Christopher Merrick Hughes (born 3 March 1954), also known as Merrick, is a British record producer, songwriter, and drummer. He produced Tears for Fears' Songs from the Big Chair (1985), and was the co-writer of "Everybody Wants to Rule the World". His career began with Adam and the Ants as drummer and producer of the "Cartrouble" and "Kings of the Wild Frontier" singles, then their second studio album Kings of the Wild Frontier (1980). Yielding three hit singles, the album earned Hughes Music Weeks 'Producer of the Year Award'.

== Life and career ==
Hughes was educated at Emanuel School in London. He was a member of Adam and the Ants, also producing their studio albums, Kings of the Wild Frontier (1980) and Prince Charming (1981). Hughes was awarded Music Week’s "Producer of the Year" award for his work on the album, Kings of the Wild Frontier. Hughes remained with Ant for the UK single version of Ant's solo debut "Goody Two Shoes" (the song was subsequently rerecorded without him for the Friend or Foe parent album and the 1983 US single release). He co-wrote Tears for Fears' hit song "Everybody Wants to Rule the World", and produced their first two studio albums, the platinum-selling The Hurting (1983) and the multi-platinum Songs from the Big Chair (1985). He began working with the band again on their third studio album, The Seeds of Love (1989), but left the project due to creative differences. Hughes also produced the Electric Soft Parade's debut studio album, Holes in the Wall (2002), which was nominated for the Mercury Prize, and Propaganda's 1234 (1990). Hughes also produced Dalek I Love You's debut studio album Compass Kumpas (1980), and programmed the drum machine on Peter Gabriel's "Red Rain".

In February 1994, Hughes released Shift, his debut solo studio album, which was re-released in July 2008. Shift was a tribute to the American minimal composer, Steve Reich. In 1972, Hughes' father took him to London to see Reich's performance of Drumming. Hughes credits Reich as a driving influence in his career. Shift uses fragments of Reich's work and "subjects it to subtle manipulations using the technology of recorded sound".

At db records, Hughes worked on the early development of Tom McRae and the Electric Soft Parade, producing debut albums that were both nominated for a Mercury Prize.

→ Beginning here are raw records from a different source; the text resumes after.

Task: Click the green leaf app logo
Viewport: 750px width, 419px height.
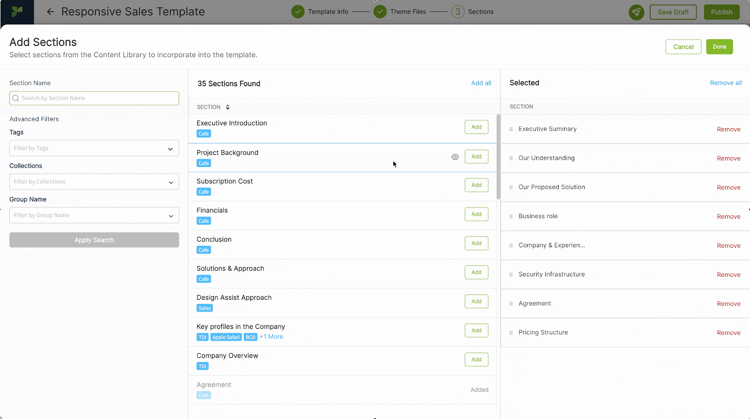Action: pyautogui.click(x=17, y=12)
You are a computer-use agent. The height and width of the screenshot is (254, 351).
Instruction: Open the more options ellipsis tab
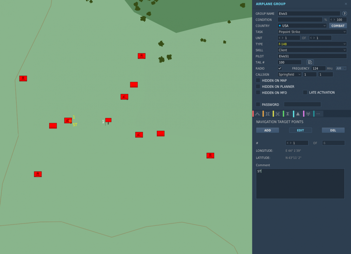(318, 114)
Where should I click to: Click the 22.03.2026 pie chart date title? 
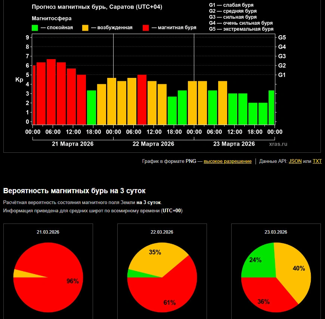[x=162, y=232]
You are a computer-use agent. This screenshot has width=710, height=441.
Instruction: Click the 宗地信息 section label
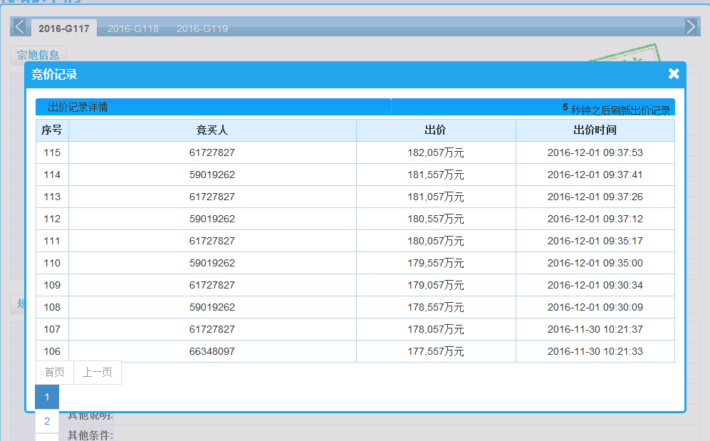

Hughes has worked with: Adam and the Ants, Def Leppard, Tears for Fears, Led Zeppelin's Robert Plant, Paul McCartney, Peter Gabriel, the Cars' Ric Ocasek, Wang Chung, Tom McRae, the Electric Soft Parade, Propaganda, Howard Jones, Lloyd Cole, Jon Bon Jovi, Tori Amos, Enya (Eithne Ní Bhraonáin), Moya Brennan (Máire Ní Bhraonáin) the voice of Clannad, Crybaby, Stackridge, the Teardrop Explodes and Sam Brookes.

His second solo studio album Eirenic Life was released on Helium Records on 14 July 2017.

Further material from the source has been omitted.